After Tim and John leave school, they build a life together and pursue their careers: Tim goes to NIDA; John becomes a chiropractor. And like most gay couples at the time, they begin to test and play with the sexual boundaries of their relationship. This all coincides with news of a gay-targeted disease, initially called ‘the gay cancer’, which becomes GRID (Gay Related Immune Dysfunction), which is then finally recognised as HIV. John and Tim are both diagnosed as positive in their mid-twenties.
Tim started writing Holding the Man in the early 1990s, after John had died. At a New Year’s party in St Kilda, he ran into the writer and editor Sophie Cunningham, who was then working as a publisher at McPhee Gribble. When Tim told her about the manuscript he was putting together, Sophie told him that she worked in books. For months at a time, Tim and his friend, playwright Nick Enright, would refine the chapters of Holding the Man closely before delivering them to Sophie. ‘It was in rough shape, but I knew I was onto something special,’ Sophie says now. ‘There was something about the voice, clarity, humour and directness of it. It’s the book I’m most proud of having published.’

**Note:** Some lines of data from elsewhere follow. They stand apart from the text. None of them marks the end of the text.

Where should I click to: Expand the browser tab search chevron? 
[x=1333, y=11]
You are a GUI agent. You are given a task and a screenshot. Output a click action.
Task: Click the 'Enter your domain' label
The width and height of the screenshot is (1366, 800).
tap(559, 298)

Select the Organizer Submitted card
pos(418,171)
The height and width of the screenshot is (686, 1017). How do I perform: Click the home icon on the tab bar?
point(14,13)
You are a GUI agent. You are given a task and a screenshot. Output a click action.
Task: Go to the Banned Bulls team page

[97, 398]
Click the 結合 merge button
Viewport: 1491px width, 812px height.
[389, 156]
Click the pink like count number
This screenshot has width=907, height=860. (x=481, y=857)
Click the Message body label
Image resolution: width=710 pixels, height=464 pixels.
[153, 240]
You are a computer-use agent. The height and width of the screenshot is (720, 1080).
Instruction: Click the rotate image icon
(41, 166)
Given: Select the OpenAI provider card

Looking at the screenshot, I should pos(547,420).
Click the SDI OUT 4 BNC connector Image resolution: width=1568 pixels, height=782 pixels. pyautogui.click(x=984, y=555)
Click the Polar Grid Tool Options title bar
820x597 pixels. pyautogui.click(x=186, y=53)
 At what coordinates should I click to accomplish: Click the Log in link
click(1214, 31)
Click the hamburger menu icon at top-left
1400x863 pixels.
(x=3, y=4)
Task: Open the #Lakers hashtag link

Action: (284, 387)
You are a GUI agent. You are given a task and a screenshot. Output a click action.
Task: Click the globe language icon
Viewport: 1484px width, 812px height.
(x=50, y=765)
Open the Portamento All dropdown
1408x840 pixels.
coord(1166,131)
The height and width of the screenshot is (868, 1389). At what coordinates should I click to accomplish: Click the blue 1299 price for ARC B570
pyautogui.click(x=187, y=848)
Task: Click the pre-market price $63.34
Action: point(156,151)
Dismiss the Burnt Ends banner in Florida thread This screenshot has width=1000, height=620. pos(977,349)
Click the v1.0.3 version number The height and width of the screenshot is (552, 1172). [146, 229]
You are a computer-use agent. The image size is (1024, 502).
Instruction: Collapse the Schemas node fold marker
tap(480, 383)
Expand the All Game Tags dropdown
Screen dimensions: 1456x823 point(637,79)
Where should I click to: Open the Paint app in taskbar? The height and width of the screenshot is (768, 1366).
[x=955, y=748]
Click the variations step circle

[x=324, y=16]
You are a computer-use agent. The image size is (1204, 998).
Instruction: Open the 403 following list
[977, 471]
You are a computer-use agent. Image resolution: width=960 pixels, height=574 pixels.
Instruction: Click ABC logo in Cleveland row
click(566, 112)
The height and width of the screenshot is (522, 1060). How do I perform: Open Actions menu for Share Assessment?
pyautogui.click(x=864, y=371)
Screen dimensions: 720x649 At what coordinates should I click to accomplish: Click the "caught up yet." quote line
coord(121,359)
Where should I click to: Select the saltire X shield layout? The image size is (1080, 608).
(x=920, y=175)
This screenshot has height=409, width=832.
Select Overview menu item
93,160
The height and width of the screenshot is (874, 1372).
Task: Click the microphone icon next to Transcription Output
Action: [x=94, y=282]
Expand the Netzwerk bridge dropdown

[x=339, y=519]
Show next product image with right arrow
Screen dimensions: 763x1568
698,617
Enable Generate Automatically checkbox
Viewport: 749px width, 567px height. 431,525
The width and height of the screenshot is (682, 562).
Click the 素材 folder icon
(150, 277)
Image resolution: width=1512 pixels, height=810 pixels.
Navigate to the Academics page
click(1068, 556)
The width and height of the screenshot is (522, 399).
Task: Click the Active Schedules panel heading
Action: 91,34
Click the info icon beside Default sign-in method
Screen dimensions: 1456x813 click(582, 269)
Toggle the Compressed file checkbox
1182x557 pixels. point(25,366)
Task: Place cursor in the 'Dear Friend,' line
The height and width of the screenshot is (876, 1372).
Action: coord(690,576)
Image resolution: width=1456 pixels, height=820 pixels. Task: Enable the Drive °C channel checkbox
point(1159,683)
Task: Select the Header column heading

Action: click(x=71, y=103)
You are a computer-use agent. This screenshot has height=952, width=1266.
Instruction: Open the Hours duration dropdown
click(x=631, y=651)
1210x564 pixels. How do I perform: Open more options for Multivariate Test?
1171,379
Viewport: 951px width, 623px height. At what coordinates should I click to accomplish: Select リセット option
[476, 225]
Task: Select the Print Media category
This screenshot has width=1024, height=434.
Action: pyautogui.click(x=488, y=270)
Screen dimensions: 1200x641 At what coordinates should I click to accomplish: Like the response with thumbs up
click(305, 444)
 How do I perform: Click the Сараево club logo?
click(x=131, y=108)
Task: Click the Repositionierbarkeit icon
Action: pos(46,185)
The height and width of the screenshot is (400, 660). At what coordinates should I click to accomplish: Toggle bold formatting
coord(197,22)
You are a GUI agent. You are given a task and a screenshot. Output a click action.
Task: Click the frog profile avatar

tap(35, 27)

At the Adelaide Festival in 1994, Nick met up with Sophie and said that although Tim had nearly finished the manuscript, he suspected that when it was finally done, Tim would be too. In September that year, Tim delivered the completed draft to Sophie over lunch, then died a few weeks later. ‘It’s like he held himself together through sheer force of will,’ Sophie says. True to his character, the last thing Tim ever said to Sophie was that she looked good blonde, and should keep her hair that way.
Cunningham says she still gets emotional about the book: she essentially read the manuscript for Holding the Man as Tim was dying in a room nearby. Timothy was the first person to whom Cunningham had been close who died. ‘The shocking thing about the AIDS epidemic was just the sense you could get a fucking epidemic,’ she says. ‘Suddenly thousands of people are dying. Yes, they happen to be gay, but next time it could be another demographic. It was that sense of having a disease where no one knew what it was. It was shocking to everyone. Still, I’d hate for Tim’s story to be seen as a kind of fairytale horror story of What Did Happen, because to some extent this stuff still happens. It was more extreme then.’
Everyone projects their own stories onto Holding the Man. Like Timothy Conigrave and John Caleo, my boyfriend Scott and I knew each other in high school. When I finished reading Holding the Man for the first time, it was 3am in Brisbane and Scott was away in New York for what would be three months. The book struck me as both beautiful and horrible, the way it demonstrated that so much of our luck – and our survival – depends entirely on the era and circumstances into which we were born. If Scott and I were contemporaries of Tim and John’s, it’s likely the both of us would be dead too. Wrung out and wracked, I tucked myself into bed after reading the book and silently cried myself to sleep. Part of the grief people feel when reading this book is over Conigrave and Caleo, but I suspect it’s also for themselves. Holding the Man might be a love story, but it’s also a book that forces us to confront the fact that all love stories – including the ones to which we belong, in real life – must end in death.